CHAPITRE VII. NOUS CONCEVONS ET ENGENDRONS LA PAROLE INTÉRIEUREMENT D'APRÈS DES TYPES

VUS DANS LA VÉRITÉ ÉTERNELLE. LA PAROLE EST CONÇUE PAR L'AMOUR DU CRÉATEUR OU DE LA CRÉATURE.

912 12. C'est donc dans cette vérité éternelle, par qui tout a été fait dans le temps, que nous voyons, par les yeux de l'esprit, la forme d'après laquelle nous sommes, et d'après laquelle nous agissons, ou en nous ou dans les corps, selon la vraie et droite raison; et cette connaissance vraie des choses, elle est conçue en nous comme une parole que nous engendrons en parlant intérieurement, et qui, tout en naissant, ne se sépare point de nous. Mais quand nous parlons à d'autres, à la parole qui reste en nous nous ajoutons le ministère de la voix ou de quelque signe corporel, afin de produire par quelque moyen sensible, dans l'âme de l'auditeur, quelque chose de semblable à ce qui reste dans l'âme de celui qui parle. Nous ne faisons donc rien par les membres de notre corps ni en actions ni en (469) paroles, soit pour approuver, soit pour désapprouver la conduite des hommes, rien, dis-je, que nous n'ayons d'abord produit en nous par la parole intérieure. Car personne ne fait volontairement que ce qu'il a d'abord dit dans son propre coeur.

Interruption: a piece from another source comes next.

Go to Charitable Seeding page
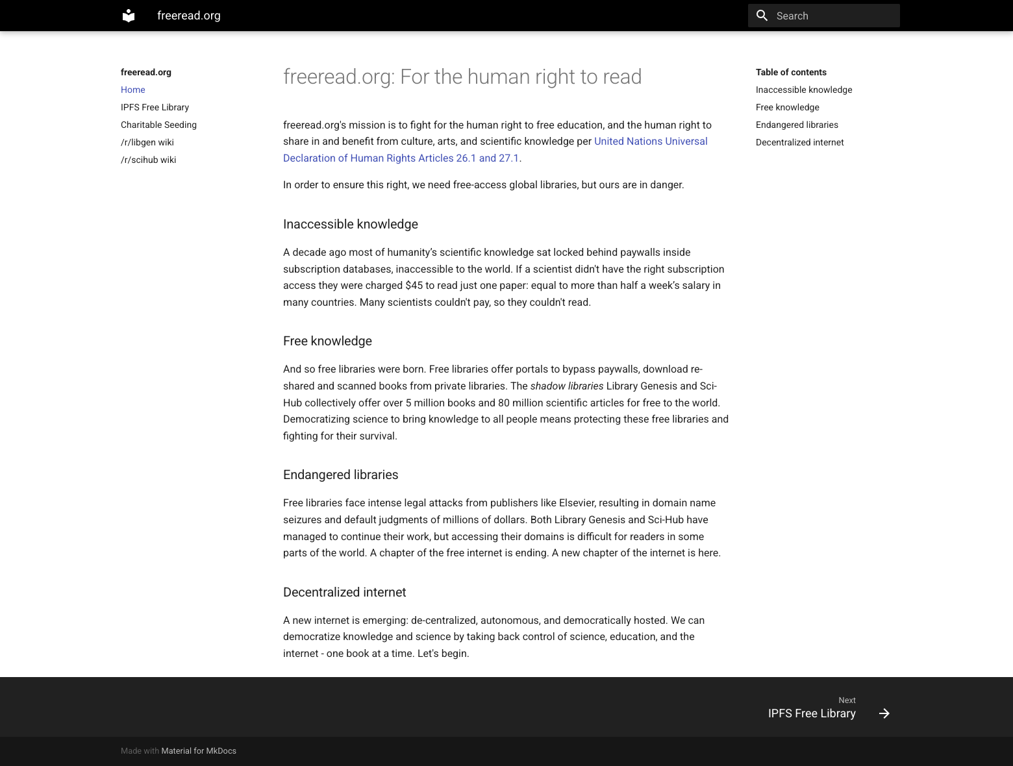Image resolution: width=1013 pixels, height=766 pixels. click(158, 125)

913 13. Or, cette parole est conçue ou par l'amour de la créature ou par l'amour du Créateur, c'est-à-dire de la nature changeante ou de l'immuable vérité.

CHAPITRE VIII. DIFFÉRENCE ENTRE LA CUPIDITÉ OU LA PASSION ET LA CHARITÉ.

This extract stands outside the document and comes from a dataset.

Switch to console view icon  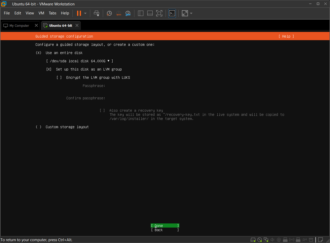pos(172,13)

On agit donc par passion ou par charité; non qu'il ne faille pas aimer la créature; muais si cet amour se rapporte au Créateur, ce n'est plus passion, mais charité. Ainsi il y a passion, quand on aime la créature pour soi. En ce cas elle n'est plus utile à celui qui en use, mais gâte celui qui en jouit. Ou la créature nous est égale, ou elle nous est inférieure; dans le second cas, il faut en user pour Dieu, dans le premier, en jouir en Dieu. En effet, de même que tu dois jouir de toi-même, non en toi-même, mais dans celui qui t'a fait; ainsi en doit-il être vis-à-vis de celui que tu aimes comme toi-même. Jouissons donc de nous et de nos frères dans le Seigneur, et ne soyons pas assez téméraires pour nous abandonner nous-mêmes à nous-mêmes, et nous pencher pour ainsi dire, en bas. Or, la parole réfléchie et agréée, naît .pour faire le bien ou le mal. L'amour est donc comme un intermédiaire entre notre parole et l'âme qui l'engendre, et il s'unit à elles deux, lui troisième, par un embrassement spirituel, sans aucune confusion.

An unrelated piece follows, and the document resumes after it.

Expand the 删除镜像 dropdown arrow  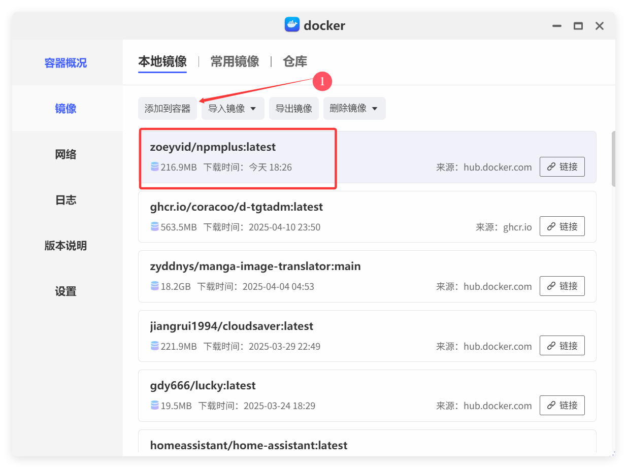[374, 108]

CHAPITRE IX. DANS L'AMOUR DES CHOSES SPIRITUELLES, LA PAROLE NAÎT EN MÊME TEMPS QU'ELLE EST CONÇUE. IL N'EN EST PAS DE MÊME DES CHOSES CHARNELLES.

914 14. Or la conception et la naissance de la parole sont la même chose, quand la volonté trouve son repos dans la connaissance, comme il arrive dans l'amour des choses spirituelles. Ainsi, par exemple, celui qui connaît et aime parfaitement la justice est déjà juste, même quand il n'y a pas nécessité d'agir selon la justice, par un acte extérieur du corps. Mais dans l'amour des choses charnelles et temporelles, il en est comme dans les enfantements des animaux: autre est la conception de la parole, autre son enfantement. En effet, ce qui se conçoit par le désir, naît par la réalisation. Ainsi il ne suffit pas à l'avarice de connaître et d'aimer l'or, il faut qu'elle le possède; ce n'est pas assez de connaître et d'aimer la nourriture et l'union charnelle, si l'acte ne s'ensuit; ni de connaître et d'aimer les honneurs et les charges, à moins qu'on ne les obtienne. Et quand tout cela est obtenu, cela ne suffit pas encore. «Celui qui boira de cette eau», dit Jésus-Christ, «aura encore soif (Jn 4,13)». Aussi le psalmiste disait: «Il a conçu la douleur et enfanté l'iniquité (Ps 8,15)». Il appelle concevoir la douleur ou le travail, quand on conçoit des choses qu'il ne suffit pas de connaître et de vouloir, vu que l'âme brûle d'ardeur et souffre d'indigence, jusqu'à ce qu'elle soit parvenue à son but et qu'elle ait comme enfanté l'objet de ses désirs. Ce qui rend si justes ces mots de la langue latine: «parta, reperta, comperta (Acquis (et aussi enfanté), trouvé, découvert)» qui semblent tous dériver du mot «partus (Enfantement (et aussi acquis)» .Car «la concupiscence, lorsqu'elle a conçu, enfante le péché ()». Aussi le Seigneur s'écrie-t-il «Venez à moi, vous tous qui prenez de la peine et qui êtes chargés (Mt 11,28)», et ailleurs: «Malheur aux femmes enceintes et à celles qui nourriront en ces jours-là (Mt 24,19). Il dit encore,,en rapportant à l'enfantement de la parole toutes les actions bonnes ou mauvaises: «C'est par ta bouche que tu seras justifié et par ta bouche que tu seras condamné (Mt 12,3)» entendons ici par bouche, non pas celle qui est visible, mais la bouche intérieure de la pensée et du coeur.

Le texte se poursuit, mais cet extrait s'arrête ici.